Photo by Cassi Pierce
Moving to Weber State from a small town in Iowa was scary, but it was one of the best things I’ve ever done for myself. (Photo by Cassi Pierce)

Graduation day is always filled with hope, excitement and nerves. I think I can confidently say that my nerves outweighed everything else because I knew in three months I would be moving from home in Iowa to attend Weber State University. I also knew I would be leaving my small town of 880 residents to a much larger city.

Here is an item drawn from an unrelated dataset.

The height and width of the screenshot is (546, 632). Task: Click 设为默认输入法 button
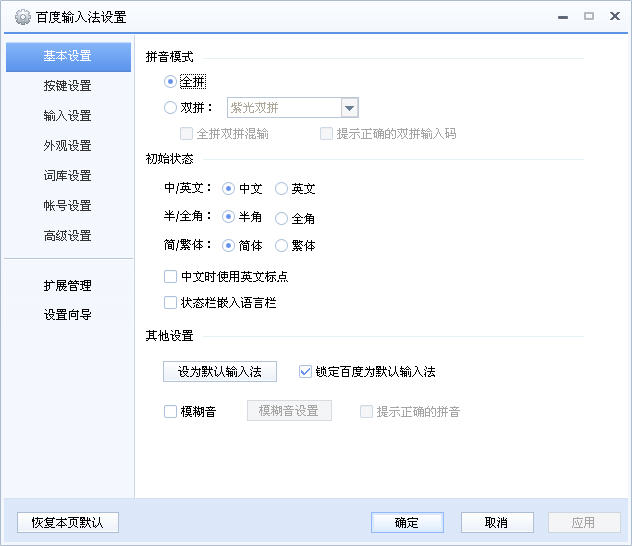click(x=220, y=371)
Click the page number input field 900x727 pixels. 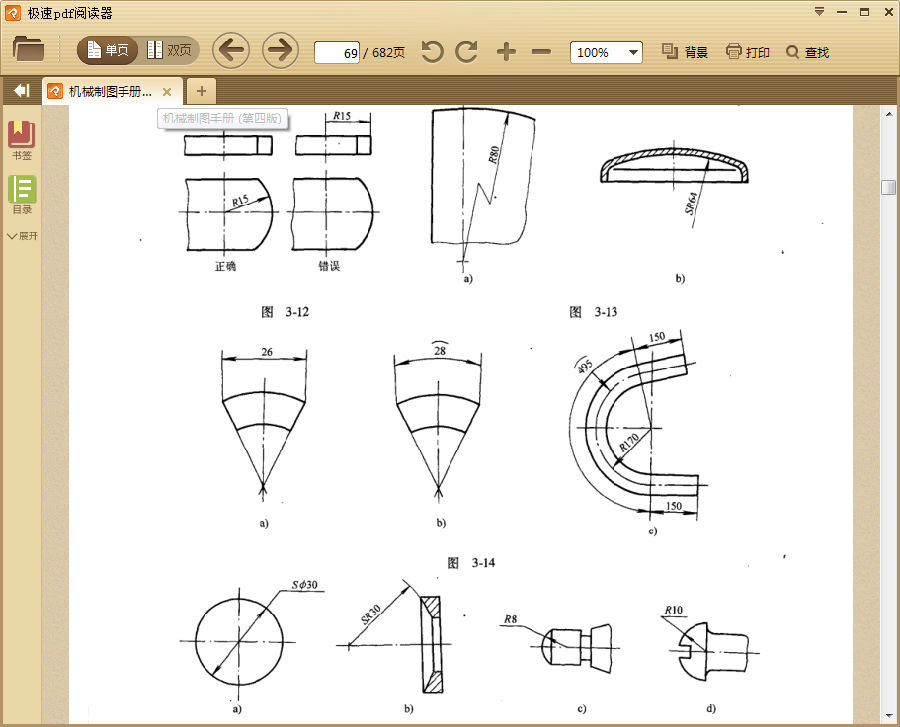[337, 52]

My nerves were only somewhat calmed by knowing I would finally be going to college and I had a huge family eagerly awaiting me in Utah. So many people were shocked that I was choosing to go halfway across the country, but I knew that was the right decision for me. In the past three months, I have learned more about myself and life than I did in my whole high school career.

Why Utah?

The question I seemed to get from everyone my senior year of high school was about where I was going to college. I would reply “Weber State University,” which usually confused most people. They wrote it off because my family and I are members of the Church of Jesus Christ of Latter-day Saints (LDS), but my religion was not my main reason for leaving everything familiar to go somewhere I had only visited once a year.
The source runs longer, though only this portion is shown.